**Given problem:**
Revise the data starting at the line that contains "You are a GUI" and ending at the end of the data, replacing "bolt hole" with "mounting hole" and leaving everything else unchanged. Omit the pictures from your answer.

**Data supplied:**
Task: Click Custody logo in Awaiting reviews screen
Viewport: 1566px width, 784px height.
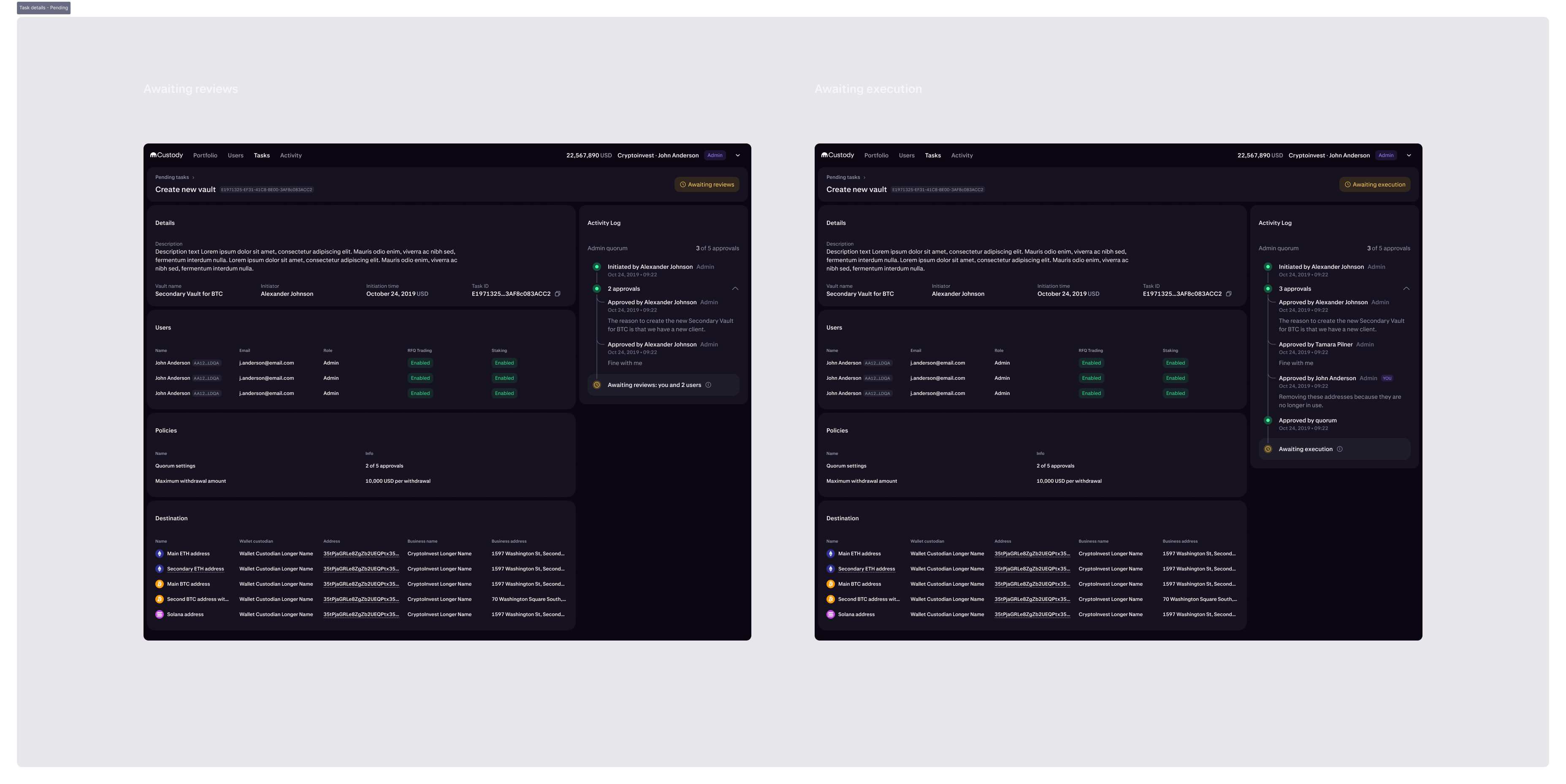Action: (167, 155)
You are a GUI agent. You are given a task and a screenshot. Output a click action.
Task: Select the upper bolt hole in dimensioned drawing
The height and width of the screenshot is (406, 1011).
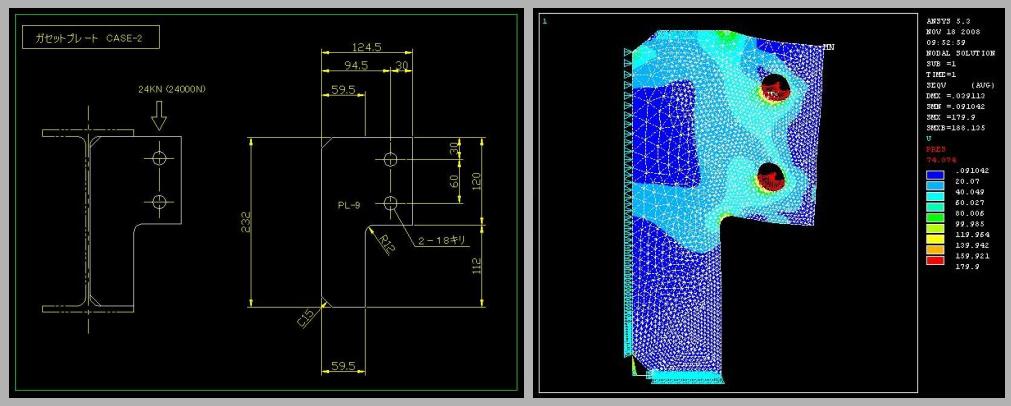389,159
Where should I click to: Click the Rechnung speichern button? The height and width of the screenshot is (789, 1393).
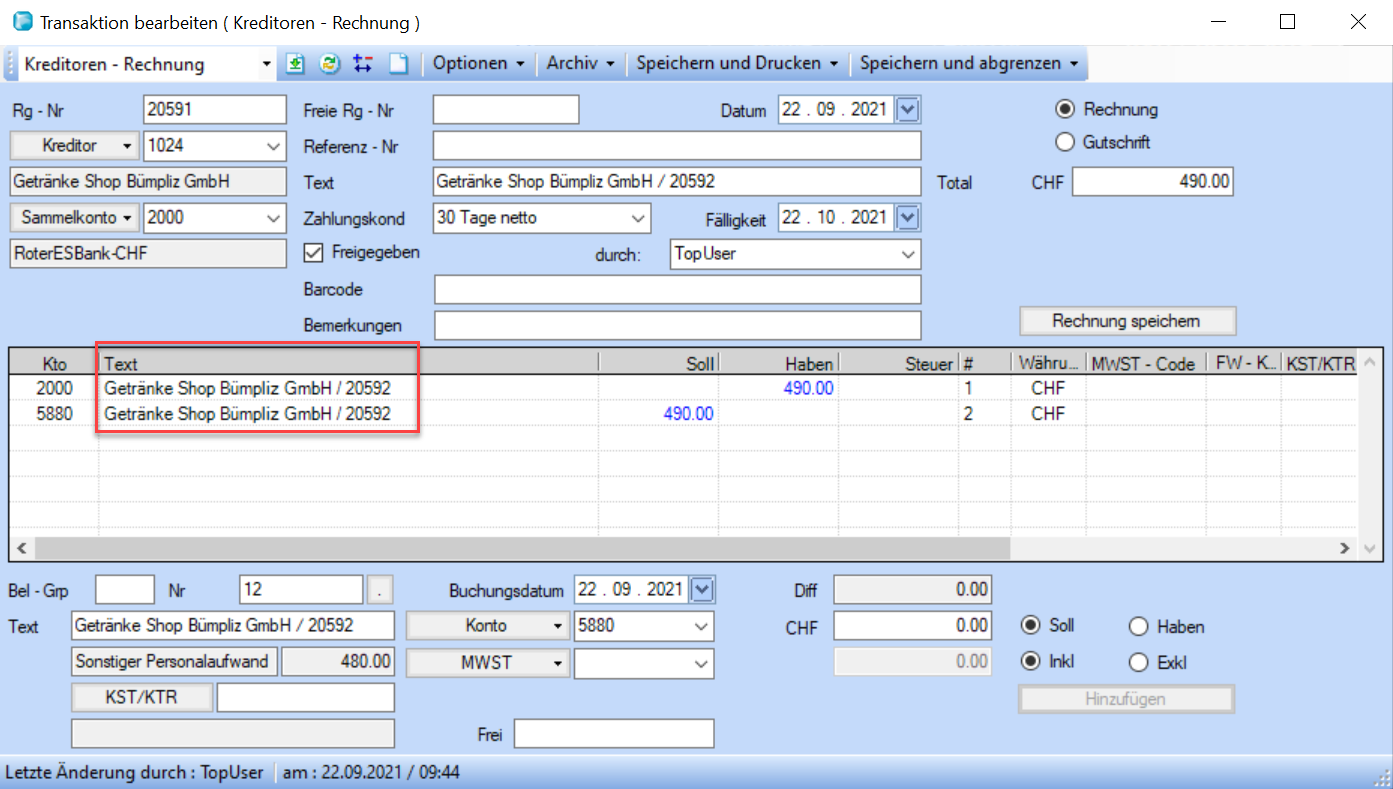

**Answer to this task:**
You are a GUI agent. You are given a task and a screenshot. Output a click action.
Task: Select the upper mounting hole in dimensioned drawing
The height and width of the screenshot is (406, 1011).
389,159
Where should I click to: Click the Rechnung speichern button? The height and width of the screenshot is (789, 1393).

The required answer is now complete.